102 Views Asked by At

Source: https://arxiv.org/pdf/1412.6980.pdf

This result (Lemma $10.3$, page $12$) is used later to derive the regret bound, $R(T)$. Here $t=1\ldots T$ are the iterations of the algorithm, $g_{i,t}$ is the gradient of the loss functions wrt some weight $\theta_i, \frac{\partial L}{\partial \theta_i} \ |g_{t}|_2 = \sqrt{\sum_{i}g^2_{t,i}}$ - norm of all gradients at time $t$, such that $|g_t|_2<G, |g_t|_{\infty}<G_{\infty}$ (page $4$).
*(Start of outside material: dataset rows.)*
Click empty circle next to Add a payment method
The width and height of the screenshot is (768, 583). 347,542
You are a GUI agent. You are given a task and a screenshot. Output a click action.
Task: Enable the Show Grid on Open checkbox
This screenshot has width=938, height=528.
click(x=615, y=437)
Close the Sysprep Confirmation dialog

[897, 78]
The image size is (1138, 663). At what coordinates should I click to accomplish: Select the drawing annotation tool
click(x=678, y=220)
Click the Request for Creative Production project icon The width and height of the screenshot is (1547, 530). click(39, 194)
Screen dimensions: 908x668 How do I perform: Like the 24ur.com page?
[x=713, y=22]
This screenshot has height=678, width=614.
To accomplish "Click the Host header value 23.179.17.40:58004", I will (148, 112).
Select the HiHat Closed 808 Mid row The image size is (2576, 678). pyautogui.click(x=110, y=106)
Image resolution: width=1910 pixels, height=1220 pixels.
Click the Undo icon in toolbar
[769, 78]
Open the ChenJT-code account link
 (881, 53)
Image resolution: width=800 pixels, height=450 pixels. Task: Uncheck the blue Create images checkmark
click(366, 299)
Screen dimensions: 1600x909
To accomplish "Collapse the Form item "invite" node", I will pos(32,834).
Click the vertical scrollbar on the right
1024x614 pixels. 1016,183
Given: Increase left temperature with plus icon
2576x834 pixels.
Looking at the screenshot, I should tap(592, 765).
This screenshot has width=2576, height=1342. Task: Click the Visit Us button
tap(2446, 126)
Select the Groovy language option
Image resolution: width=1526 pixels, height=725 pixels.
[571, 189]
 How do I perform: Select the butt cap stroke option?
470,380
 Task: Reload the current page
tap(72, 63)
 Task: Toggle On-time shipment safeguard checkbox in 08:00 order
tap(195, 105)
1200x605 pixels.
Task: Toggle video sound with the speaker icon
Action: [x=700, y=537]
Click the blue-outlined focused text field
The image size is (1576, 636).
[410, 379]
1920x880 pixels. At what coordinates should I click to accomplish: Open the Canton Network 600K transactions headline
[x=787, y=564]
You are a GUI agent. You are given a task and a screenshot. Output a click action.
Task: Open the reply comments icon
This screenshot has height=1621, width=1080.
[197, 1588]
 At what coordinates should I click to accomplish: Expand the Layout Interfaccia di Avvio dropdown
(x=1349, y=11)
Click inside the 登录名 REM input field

In Lemma $10.3$ it is shown that $$ S_{T} = \sum_{t=1}^{T}\sqrt{\frac{g^2_{t,i}}{t}} < 2 G_{\infty}|g_{1 \ldots T,i}|_2 $$
The norm is over all gradients of weight $i$ for $T$ iterations, $\sqrt{\sum_{t=1}^{T}g^{2}_{t,i}}$. It is proven by induction. Given the form of the expression on LHS, I think there should be a better way of proving this inequality. The first thing I though of is using Cauchy-Schwartz Inequality, since integrals of both $\phi_1(t) = \frac{1}{\sqrt{t}}$ and $\phi_2(t)=\sqrt{g_{t,i}}$ exist on the compact set $[1,T]$: $$ S_{T} \leq\sqrt{\sum_{t=1}^{T}\frac{1}{t}} \cdot \sqrt{\sum_{t=1}^{T}g^2_{t,i}} = \sqrt{H_{T}}|g_{1\cdot T,i}|_2 $$ here $H_T$ is a Harmonic number, $H(T) \approx \log T$. This is worse than the bound proven in the article, which is a constant $2G_{\infty} = 2 \max_{i}|g_{t,i}|$. I tried closing the square, i.e. writing the expression as $$ h(t) = \bigg(\frac{1}{\sqrt{2t}} + \sqrt{\frac{g^{2}_{t,i}}{2}}\bigg)^2 =\frac{1}{2t} + \frac{g^{2}_{t,i}}{2} + \sqrt{\frac{g^{2}_{t,i}}{t}} $$ then taking sums of expression on RHS and showing that the are less than some upper bound. I also understand that $\forall i |g_{t,i}| \leq max_{i} |g_{t,i}| = G_{\infty}$, but somehow can't put these conditions together into a nice proof.